The reef snorkeling on the Nefertari stops is deeper and more dramatic than Abu Dabbab — you’re looking at coral walls, schools of fish, and the occasional reef shark at distance. If you’ve never snorkeled before, Abu Dabbab on Day 2 is the warm-up. Day 3 on the Nefertari is where it escalates.

Book this through your resort activity desk or check options on Viator — Viator often has the same excursions with verified reviews, which helps if you want to read what other families thought before committing a full day.

Day 4: Super Safari — Desert, Quad Bikes, and a Sunset That Earns Its Reputation

Day 4 in the desert. The quad bikes are faster than you’d expect and the sand is deeper than it looks.

The Super Safari is the inland counterpart to everything you’ve been doing in the water. It’s a full evening excursion — usually departing mid-to-late afternoon — that takes you out into the Eastern Desert by jeep, includes quad biking, camel riding, sand boarding, and ends with a Bedouin dinner in a traditional tent under a sky that has absolutely no light pollution.

Super Safari

Price: $40–60 USD per adult, children often free or heavily discounted | Best time: Afternoon departure (3–4pm) — you’ll be in the desert for golden hour and stay for dinner | Time needed: 4–5 hours total | Tip: Wear closed shoes and something with sleeves — the desert gets cool fast once the sun drops, and the quad bikes throw up dust | Family note: Our son couldn’t do the quad bikes himself but was thrilled by the camel, ate three rounds of Bedouin bread, and fell asleep in the jeep on the way back. It worked perfectly.

Somewhere out in the Eastern Desert — the light does this for about twenty minutes and then it’s dark.

The quad biking is the highlight for adults. You go out in a group across open sand — it’s legitimately fast, the terrain is varied, and there’s enough space that you’re not in each other’s dust the whole time. The camel ride is shorter than you’d think and the camels are deeply unimpressed by everyone.

The Bedouin tent dinner — tea, flatbread, grilled meats, rice — is simple and good. Eating outside in the desert after dark, with actual stars above you, is the kind of thing that doesn’t translate to Instagram but lands hard when you’re sitting there.
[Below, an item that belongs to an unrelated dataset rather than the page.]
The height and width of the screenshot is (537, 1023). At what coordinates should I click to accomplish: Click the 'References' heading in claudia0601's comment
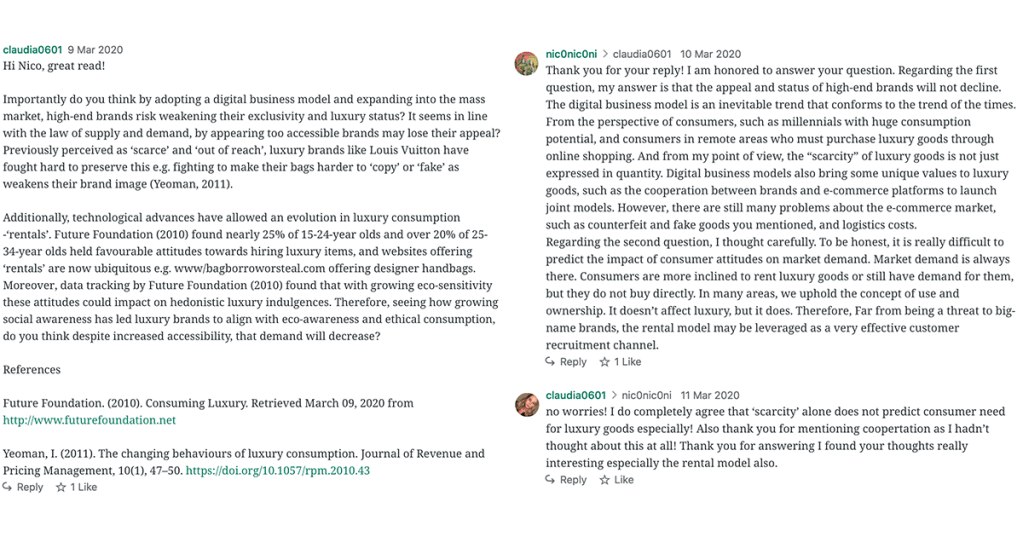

The Eastern Desert landscape around Marsa Alam — sparse, quiet, and genuinely beautiful.

If I had to pick the day that surprised us most, it was this one. We almost skipped it thinking it sounded like a tourist trap. It wasn’t.

Day 5: Resort Day — This Is Not Optional

Day 5 energy. Fully earned.

After three excursion days in a row, Day 5 belongs to the resort. Beach, pool, lunch at the buffet, repeat. This is not a throwaway day — it’s the day where you actually rest, your toddler runs himself into the sand until he naps for two hours, and you sit somewhere with a cold drink and realize you’ve had a genuinely good holiday.

If your resort has a house reef accessible from the jetty, Day 5 morning is a great time to snorkel it — no boat, no schedule, just mask and fins from the beach. Many of the Marsa Alam resorts have healthy coral close to shore that most guests never bother with.

We also used Day 5 to sort out the practical things we’d been putting off — buying a few things from the resort shop, organizing photos, deciding what we actually wanted to do differently next time.

If you haven’t already, today is a good day to browse hotels for your next trip. I always book with free cancellation and rebook if the price drops — it’s saved us real money on longer stays. The right travel card matters here too: we’ve stopped paying foreign transaction fees entirely.

Day 6: Port Ghalib — Marina, Markets, and a Slower Afternoon

Port Ghalib is a purpose-built marina town about 15 kilometers from most of the main resort stretch. It’s not a traditional Egyptian town — it was built for tourism — but it’s pleasant, walkable, and genuinely different from a day inside the resort compound. There’s a proper marina with restaurants, a small souk-style market, coffee shops, and a beach.

Port Ghalib Marina

Price: Free to walk around; restaurants run $10–20 per person | Best time: Morning or late afternoon — it gets hot midday in any season | Time needed: 2–3 hours | Tip: Taxis from resort hotels typically run 100–150 EGP each way — agree the price before getting in | Family note: Stroller-friendly on the main marina promenade. Small ice cream shops that will immediately become the priority for any child over 18 months.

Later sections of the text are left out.